The two “halves” of the Bible do not exist in isolation. The Old Testament prepared the way for the New Testament, and the text of the Bible reflects this. The Old Testament contains many persons, images and events which prefigure persons, images and events in the New Testament. These are known as “types” and the study of them is known as “typology”.

The Church has understood, from the earliest times, that “the New Testament lies hidden in the Old and the Old Testament is unveiled in the New” (CCC 129) and that a type is an Old Testament sign of a New Testament reality (CCC 128-130). In order to gain a complete understanding of the Old Testament and how Christ's Church is revealed, we have to read the Scriptures in terms of types.

A number of non-Catholics complain about a typological reading of Scripture – especially as typology supports a number of key Catholic doctrines! - saying that the original events should be understood simply as those events, and never be looked at as a “preview” of a New Testament reality. Typology is derided as a non-Scriptural practice.

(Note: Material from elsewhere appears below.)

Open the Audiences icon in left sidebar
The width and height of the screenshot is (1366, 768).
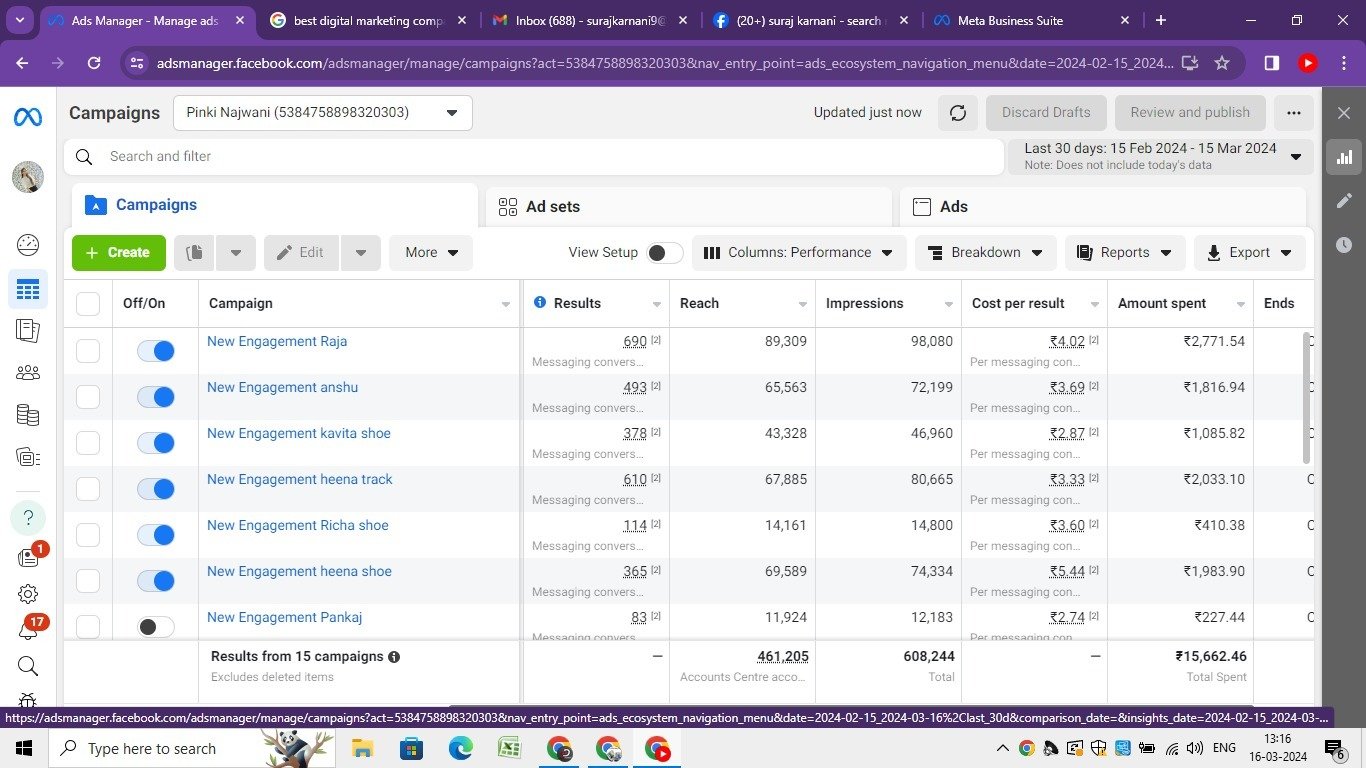[x=28, y=372]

There are two ways to deal with this – the first is to refute the notion of sola scriptura and to point out that the early Christian writers (that is, those who were writing outside the Scriptures) used and even relied on typology. It was a standard way of understanding religious texts during the first century.

The second important point to make is that a typological reading of the Scriptures is not just something which later Christians have come up with, but is in fact mandated by Sacred Scripture itself. In Matthew 12:40, Jesus teaches us that the story of Jonah and the great fish is a prefiguration of Jesus in the tomb.

For just as Jonah was three days and three nights in the belly of the whale, so will the Son of man be three days and three nights in the heart of the earth.

The phrase “type” specifically appears in Romans 5:14, where Saint Paul calls Adam a “type” of Christ;

Yet death reigned from Adam to Moses, even over those whose sins were not like the transgressions of Adam, who was a type of the one who was to come.

There are many more examples of types which are specifically and explicitly referenced in the New Testament. Good examples are John 3:14 (the bronze serpent is a type of Christ) and I Peter 3:19-21 (the Flood is a type of baptism). In many examples, these types are shown using metaphorical language, but in some cases the comparison is more explicit – as suits the importance of typology. For example, in I Corinthians we are told that the rock was Christ, not that it was merely like Christ. At the end of chapter 11 of Revelation and the beginning of 12, we are told that Saint John saw the “Ark of the Covenant”, which is immediately followed by a description of the “woman clothed with the sun”. This is a clear reference to the fact that the Ark of the Covenant was the woman clothed with the sun (who we can clearly tell is the mother of Jesus, Mary the Blessed Virgin).

In order to fully understand the New Testament, we must read it in light of the rich typology of the Old Testament.

There are many examples of typology in the Bible, all of which are interesting and relevant to our understanding of the Catholic faith. From a standpoint of pure apologetics, however, some are far more relevant than others. Accordingly, these articles cover a number of specific examples of typology in separate articles while other examples of typology are covered within other articles. This should not be taken to mean, however, that there are no other examples of typology than the ones given in these articles.